There are two categories of actions: decontamination of persons and decontamination of rooms.

5.2.1 Actions for Person Decontamination

• Urgent notification of the responsible with radiation protection.

• Avoid external contamination entering the body through damaged skin or ingestion.

• Remove contaminated clothing as soon as possible, taking care not to spread the contamination.

• Store contaminated clothing until contamination is reduced to an acceptable level.

• Clean affected areas; wash contaminated areas repeatedly with large quantities of soap and running water. Avoid contamination of the mouth or eyes. Irrigate eyes with sterile 0.9% saline solution.

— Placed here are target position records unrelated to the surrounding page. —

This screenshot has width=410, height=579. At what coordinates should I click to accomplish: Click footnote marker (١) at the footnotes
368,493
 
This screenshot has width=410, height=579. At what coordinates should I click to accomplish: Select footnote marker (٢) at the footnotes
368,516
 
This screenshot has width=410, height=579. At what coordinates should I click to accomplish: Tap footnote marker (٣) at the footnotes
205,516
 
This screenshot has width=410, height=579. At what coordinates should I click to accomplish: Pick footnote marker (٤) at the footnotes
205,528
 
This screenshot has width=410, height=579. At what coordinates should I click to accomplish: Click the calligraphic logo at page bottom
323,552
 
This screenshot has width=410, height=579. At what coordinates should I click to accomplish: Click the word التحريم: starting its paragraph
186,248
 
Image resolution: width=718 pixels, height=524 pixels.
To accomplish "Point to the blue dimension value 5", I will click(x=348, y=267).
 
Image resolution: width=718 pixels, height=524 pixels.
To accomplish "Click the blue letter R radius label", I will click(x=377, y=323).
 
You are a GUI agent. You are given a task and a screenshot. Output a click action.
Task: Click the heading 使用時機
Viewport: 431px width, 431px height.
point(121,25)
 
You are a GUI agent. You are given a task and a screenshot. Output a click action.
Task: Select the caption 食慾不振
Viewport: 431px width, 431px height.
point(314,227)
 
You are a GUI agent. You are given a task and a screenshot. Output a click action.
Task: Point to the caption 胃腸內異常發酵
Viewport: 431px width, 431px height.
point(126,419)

• If the skin is broken or cut in the area of contamination, open the wound and irrigate immediately with tap water.

5.2.2 Actions for Room Decontamination

In case of a nuclear incident occurring in the department of nuclear medicine or in the clinical department of endocrinology, the following measures should be taken:

• For minor spills, put on gloves, cover the spill with paper towels to soak up the liquid, mark the area of contamination, then work inward from the marked boundary, and scrub the area with detergent; avoid spreading the contamination; label and store all contaminated cleaning equipment. Monitor the area and continue to clean until the activity is within acceptable limits. Monitor all the personnel involved in the cleaning process.

• For major spills, vacate the room, post signs, decontaminate the personnel, and then assemble cleaning equipment; put on overshoes, gloves, and plastic apron. Proceed as for minor spills but use forceps to handle cleaning equipment; enclose monitor in protective cover; when contamination is short-lived, consider covering the affected area and restricting access until activity is within acceptable limits. For long-lived contamination, try to remove the paint and to use organic solvents for plastics and steel for woodwork. Wear facemask during treatment and ensure adequate ventilation. If all measures fail, take the area out of service.